Deep Background: The proposal, seen by RFE/RL, notes that the first step of the process, the setting aside of profits, started on February 15 this year: "the central securities depositories (CSDs) are prohibited from disposing of these profits, or distributing them to shareholders, until the [European] Council decides on the financial contribution to be raised on them to support Ukraine."
CSDs are institutions, such as Euroclear, that hold and administer securities and enable their transactions. The step is thought to have raised something between 2.5 billion and 3 billion euros. The European Commission hopes that this money can be sent to Ukraine by July, provided that member states approve. There are also hopes in Brussels that comparable sums can be sent to Kyiv each year after that, depending on annual interest rates.
There are a number of "assurances" in Borrell's proposal for member states worried that this move could amount to a seizure of private property -- with private ownership being a fundamental EU right -- or could damage the bloc's common currency, the euro. The document notes that "the generation of unexpected and extraordinary revenues...are not the property of the Russian central bank as there is no legal or contractual provision for interest to be paid to the owners of the principal.

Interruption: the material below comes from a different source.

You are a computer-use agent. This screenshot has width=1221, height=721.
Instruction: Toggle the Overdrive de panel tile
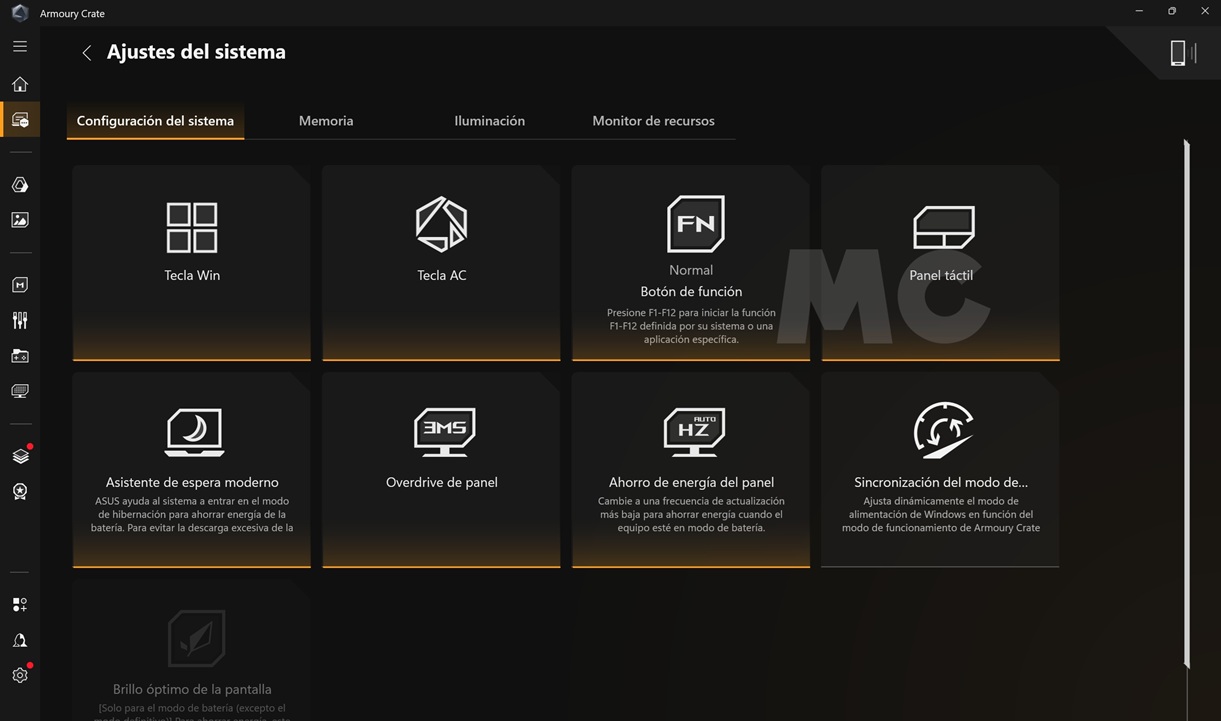441,469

Since these revenues only exist as a result of the restrictive measures, there can also be no legitimate expectation that they should remain with the central securities depositories and their shareholders." The proposal also added that any retroactive claims by Moscow won't be accepted: "Unexpected and extraordinary revenues do not have to be made available to the central bank of Russia under applicable rules, even after the discontinuation of the transaction prohibition. Thus, they do not constitute sovereign assets. Therefore, the rules protecting sovereign assets are not applicable to these revenues."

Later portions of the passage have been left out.